━━ Information given ━━

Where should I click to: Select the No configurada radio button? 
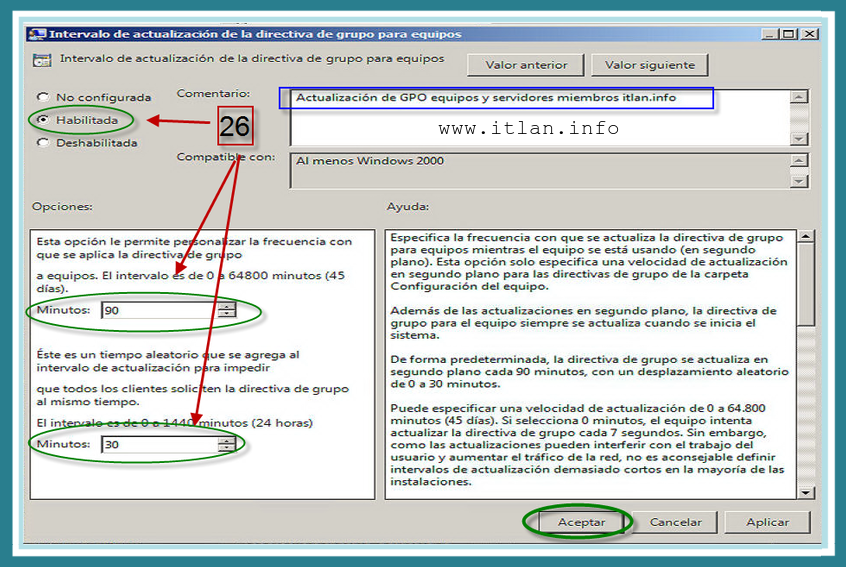(x=43, y=97)

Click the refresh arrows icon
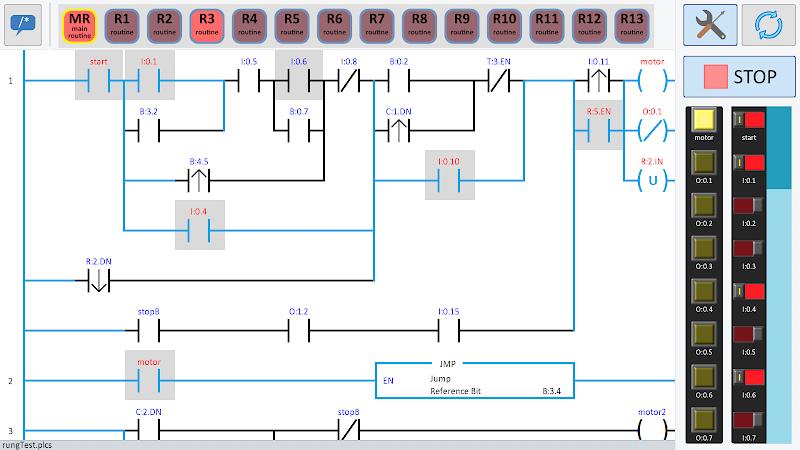click(768, 25)
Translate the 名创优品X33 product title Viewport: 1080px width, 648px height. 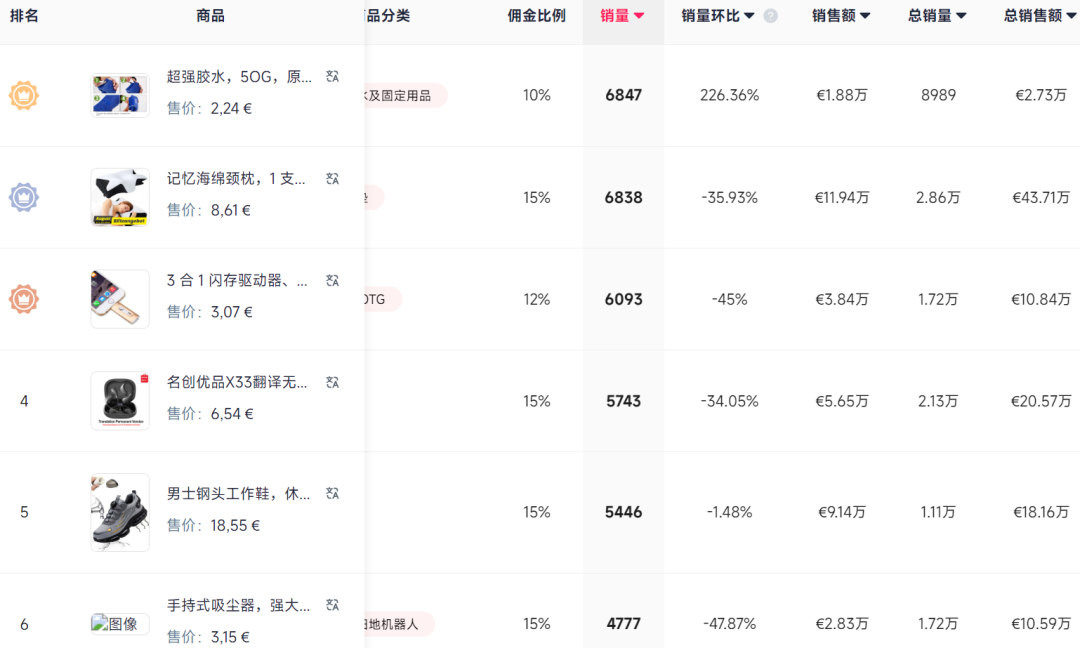(x=333, y=382)
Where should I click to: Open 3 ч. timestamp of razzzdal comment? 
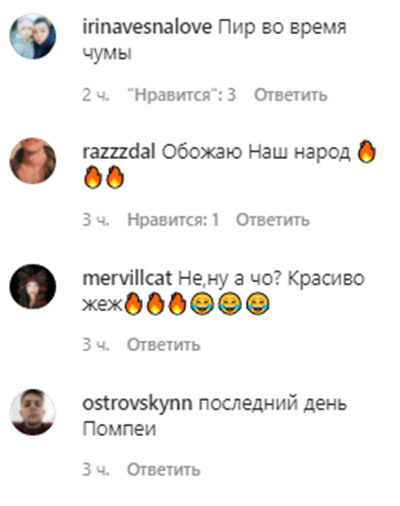pyautogui.click(x=96, y=220)
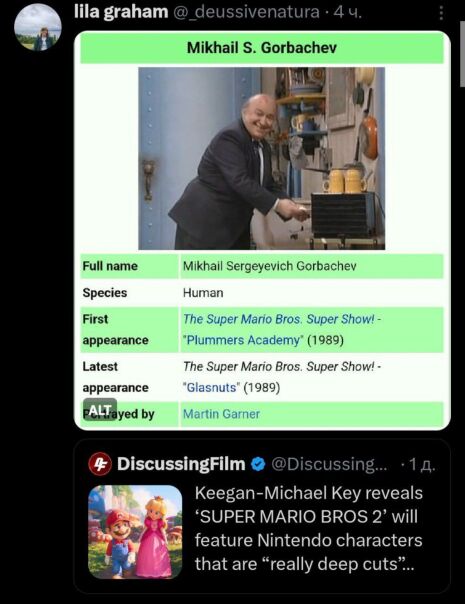Open the tweet's three-dot more menu
The width and height of the screenshot is (465, 604).
441,13
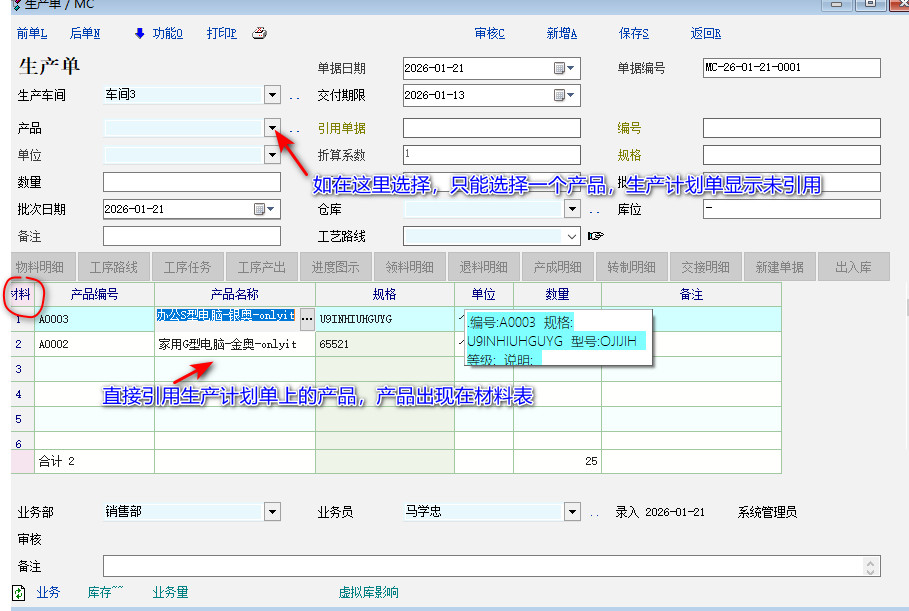The height and width of the screenshot is (611, 909).
Task: Click the printer icon in the toolbar
Action: point(259,33)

━━━

Instructions for the task
Using the listing above, write out exactly the lines from the one that holds "Where should I click to: Open" through the last line, both included, and omit pictures.

Task output
Where should I click to: Open 3 ч. timestamp of razzzdal comment? 
pyautogui.click(x=96, y=220)
Open the tweet's three-dot more menu
The width and height of the screenshot is (465, 604).
441,13
The height and width of the screenshot is (611, 909).
Task: Click the printer icon in the toolbar
Action: point(259,33)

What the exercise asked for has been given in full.